Re: more files with licenses that aren't GPL-compatible

From: Kyle Moffett
Date: Thu Jun 17 2004 - 14:19:04 EST


On Jun 17, 2004, at 13:09, Adam J. Richter wrote:
I do not believe that when one contributes to Linux that
one is promising not to pursue other copyright problems anywhere
elsewhere in the code. If you can point to a court decision or law
that says something analogous, I would be interesting in hearing
about it.

If someone distributes _on_their_own_ (site, CDs, whatever) copies
of Linux with their copyrighted code in it, or contributes copyrighted
code _that_they_own_, they are giving someone a license to use
against them. That is actually one of the difficulties SCO is facing
right now in court; _they_ distributed copies of Linux _including_ any
code that they may claim is copyrighted. Since they have the right to
license such code, any license that appears to be associated with it
when they distribute it becomes valid even if it was not before.
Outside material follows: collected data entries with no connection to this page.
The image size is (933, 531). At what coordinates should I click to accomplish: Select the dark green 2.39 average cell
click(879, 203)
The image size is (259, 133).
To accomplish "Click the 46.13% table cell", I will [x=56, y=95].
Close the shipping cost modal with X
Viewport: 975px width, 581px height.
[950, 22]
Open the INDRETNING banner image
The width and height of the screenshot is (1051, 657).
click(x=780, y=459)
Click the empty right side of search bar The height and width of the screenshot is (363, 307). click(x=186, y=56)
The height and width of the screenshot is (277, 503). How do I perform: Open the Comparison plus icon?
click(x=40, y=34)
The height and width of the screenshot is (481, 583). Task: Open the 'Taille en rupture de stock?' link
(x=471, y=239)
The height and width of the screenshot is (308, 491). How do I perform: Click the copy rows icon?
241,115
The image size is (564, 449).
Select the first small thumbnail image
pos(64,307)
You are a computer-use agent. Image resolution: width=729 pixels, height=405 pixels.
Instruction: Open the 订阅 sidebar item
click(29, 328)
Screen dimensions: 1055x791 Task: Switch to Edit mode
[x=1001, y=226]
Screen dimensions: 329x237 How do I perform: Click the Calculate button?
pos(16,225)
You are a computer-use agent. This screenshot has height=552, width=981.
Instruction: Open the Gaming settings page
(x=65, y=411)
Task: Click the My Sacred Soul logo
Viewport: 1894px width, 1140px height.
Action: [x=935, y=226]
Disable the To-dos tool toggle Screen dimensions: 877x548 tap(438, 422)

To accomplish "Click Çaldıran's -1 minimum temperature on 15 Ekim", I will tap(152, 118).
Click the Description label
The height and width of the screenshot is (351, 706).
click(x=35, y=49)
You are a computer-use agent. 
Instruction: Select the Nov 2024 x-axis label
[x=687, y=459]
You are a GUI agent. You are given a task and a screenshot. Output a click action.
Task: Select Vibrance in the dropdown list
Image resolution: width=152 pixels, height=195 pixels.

If you
distribute a copy of Linux under the GPL that contains code you
claim is violating your copyright, then I don't believe you have a leg
to stand on, legally.

I believe the pre-exising condition, if it was pre-existing,
of the firmware being present in a few infringing drivers among many
non-infringing drivers would not mean that permission was granted
to produce a derivative work comingling the few illegal drivers
(or even prove prior knowledge of the few illegal drivers).

I'm not sure what you mean here, could you rephrase it?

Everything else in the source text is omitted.